What the task requires
Write out, word for word, each line from the start of the entries through the one holding "Task: Go to the next page of files"; omit the pictures.

Input records
----
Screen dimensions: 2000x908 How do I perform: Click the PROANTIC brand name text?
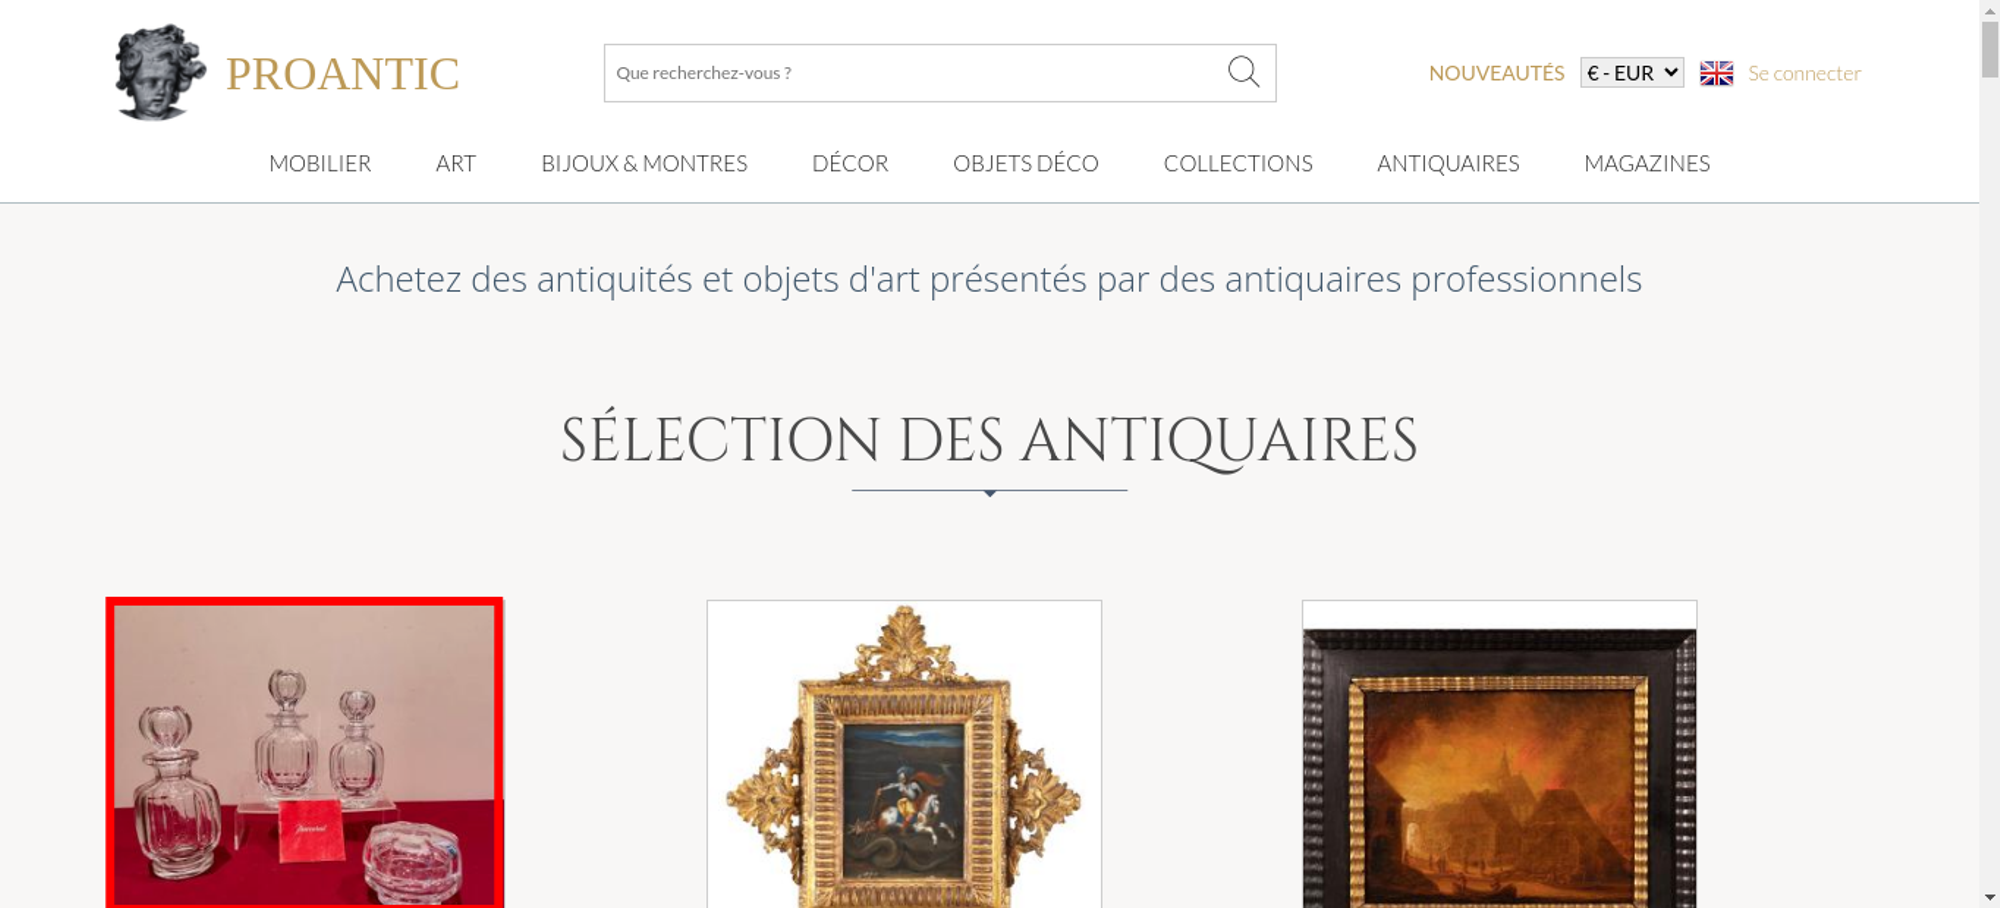tap(342, 74)
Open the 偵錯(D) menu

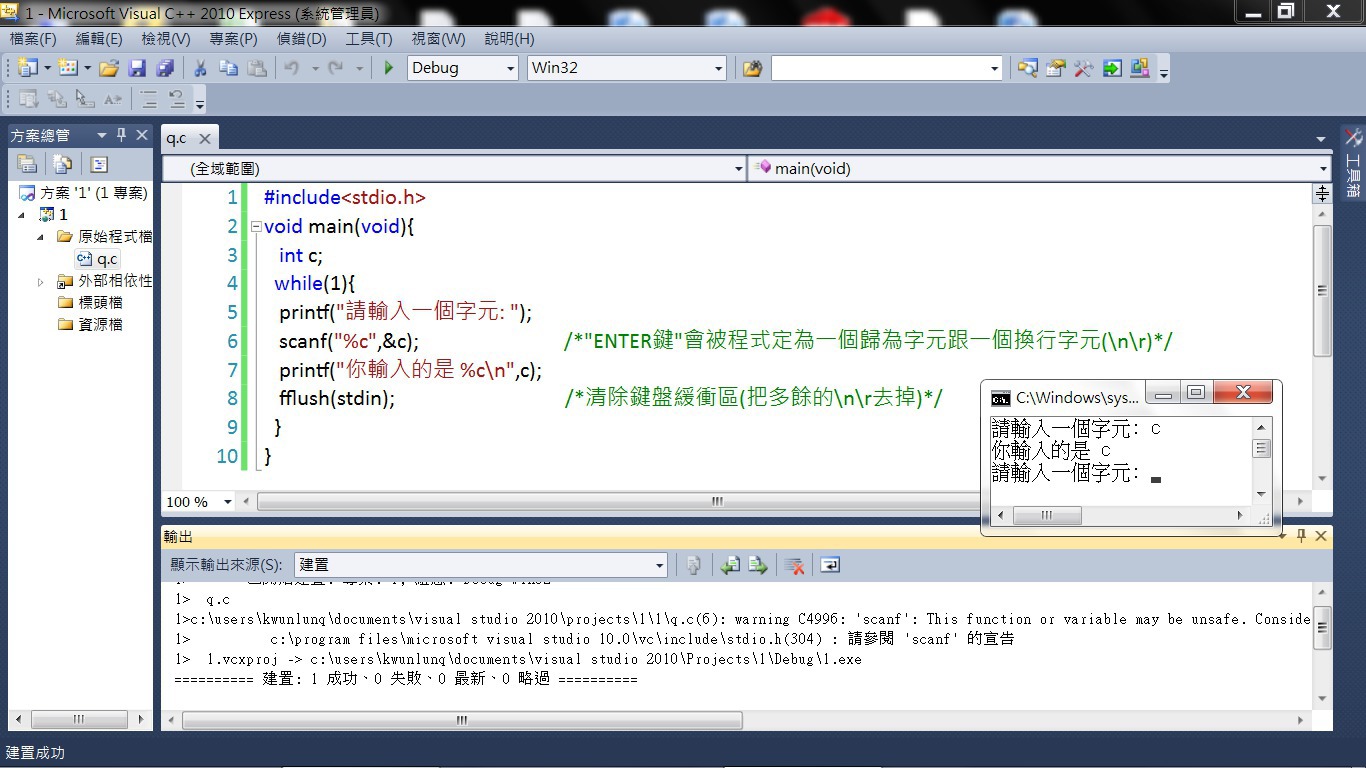pyautogui.click(x=301, y=39)
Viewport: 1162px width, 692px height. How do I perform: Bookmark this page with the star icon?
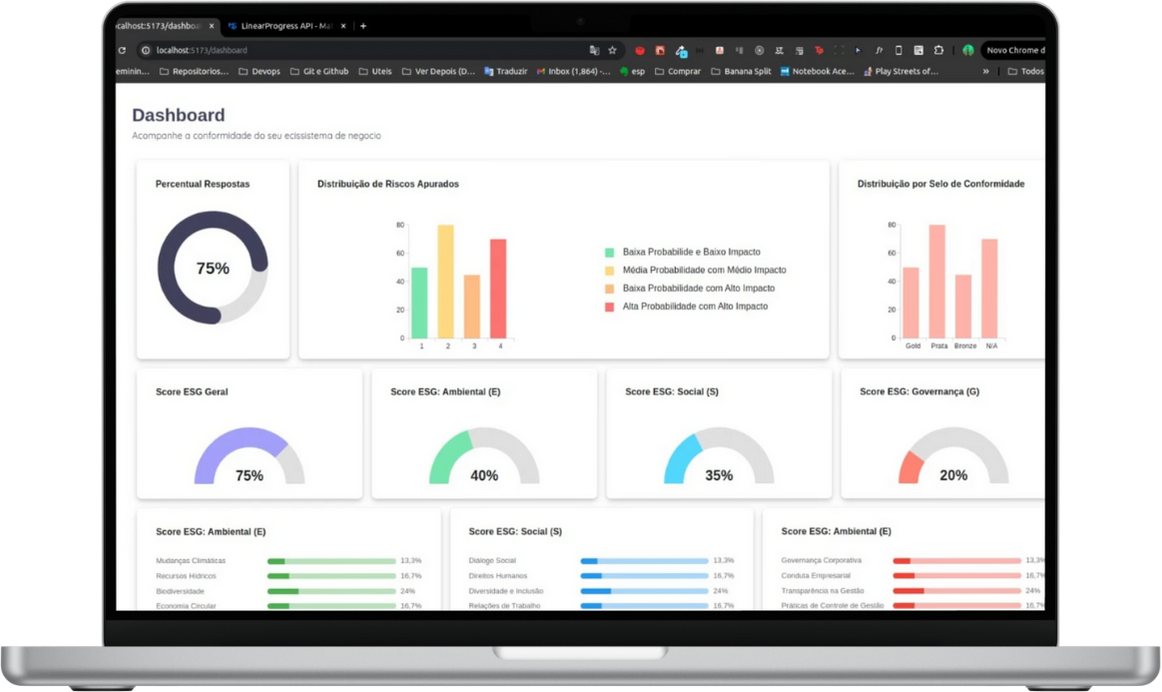[613, 50]
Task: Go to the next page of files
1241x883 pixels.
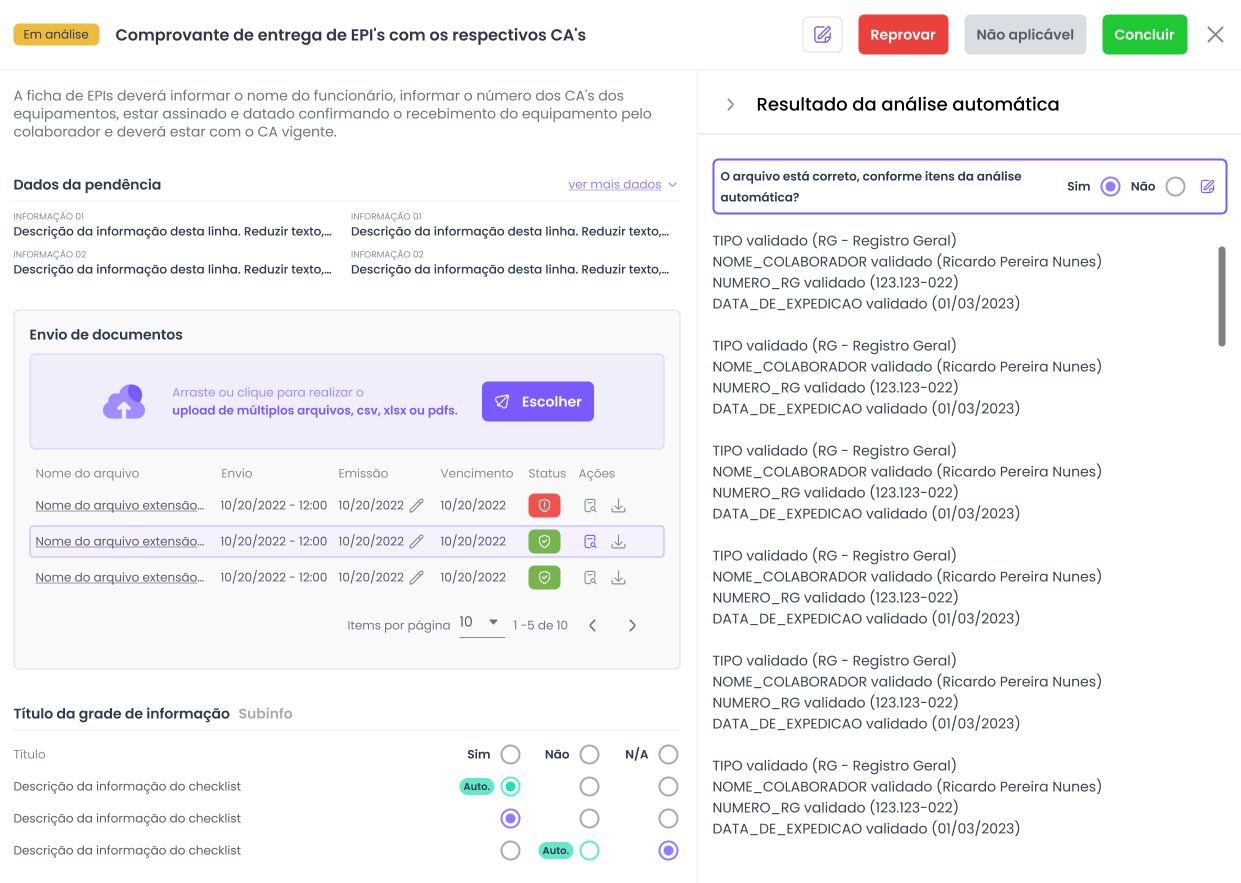Action: [x=632, y=626]
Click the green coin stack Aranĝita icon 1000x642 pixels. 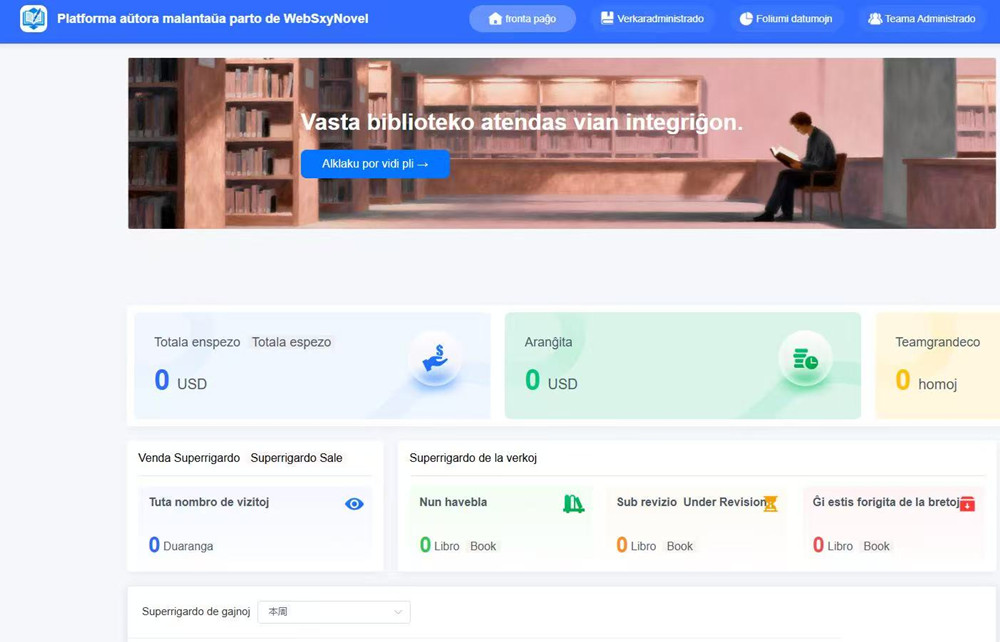[805, 359]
----
Output
Screen dimensions: 2000x908 How do I perform: Click the PROANTIC brand name text?
tap(342, 74)
Open the 偵錯(D) menu

pyautogui.click(x=301, y=39)
Viewport: 1162px width, 692px height. How do I perform: Bookmark this page with the star icon?
[613, 50]
Task: Go to the next page of files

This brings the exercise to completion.